Wabra kritisiert auch die wirtschaftlichen und ökologischen Folgen: „Durch die Umleitungen entstehen große Staus und deutlich mehr gefahrene Kilometer, was die Umweltbelastung unnötig erhöht. Der größere Zeitaufwand verursacht für Unternehmen enorme Kosten.
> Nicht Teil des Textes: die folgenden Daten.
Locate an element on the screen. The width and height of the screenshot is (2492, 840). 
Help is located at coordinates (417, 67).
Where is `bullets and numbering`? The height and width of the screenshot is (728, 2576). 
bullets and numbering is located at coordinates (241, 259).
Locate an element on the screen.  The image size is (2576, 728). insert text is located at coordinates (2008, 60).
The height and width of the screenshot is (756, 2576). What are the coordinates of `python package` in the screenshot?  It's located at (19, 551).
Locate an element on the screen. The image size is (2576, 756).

Das ist eine Katastrophe und kein akzeptabler Zustand für unsere Region."

 

Konkreter Lösungsansatz: Pilotprojekt ermöglicht Teilöffnung

 

Das von Klinkel und Wabra vorgeschlagene Pilotprojekt würde auch Situationen wie an der A643 entspannen.

„Wenn wir technisch und rechtlich zuverlässig sicherstellen können, dass nur PKW die Abfahrt Mombach nutzen, könnte diese für Personenverkehr wahrscheinlich wieder geöffnet werden", erklärt Wabra. „Das würde Tausende Pendler sofort entlasten und wäre ein Gewinn für Budenheim, Mombach und die gesamte Region."

„Mehr Verkehrssicherheit, mehr Umweltschutz und mehr Lebensqualität für die Anwohner: dafür setzen wir uns ein“, so Klinkel und Wabra abschließend.

 

Hintergrund:

Die Abfahrt Mombach (A643) ist seit Anfang Oktober 2025 für den Verkehr aus Wiesbaden komplett gesperrt, nachdem wiederholt gegen eine Lastbeschränkung von 3,5 Tonnen verstoßen wurde. Die marode Mombacher Vorlandbrücke kann frühestens in einigen Jahren durch einen Ersatzneubau saniert werden. Der amtierende Bürgermeister von Budenheim hat sich zu dem Thema bisher nicht öffentlich geäußert.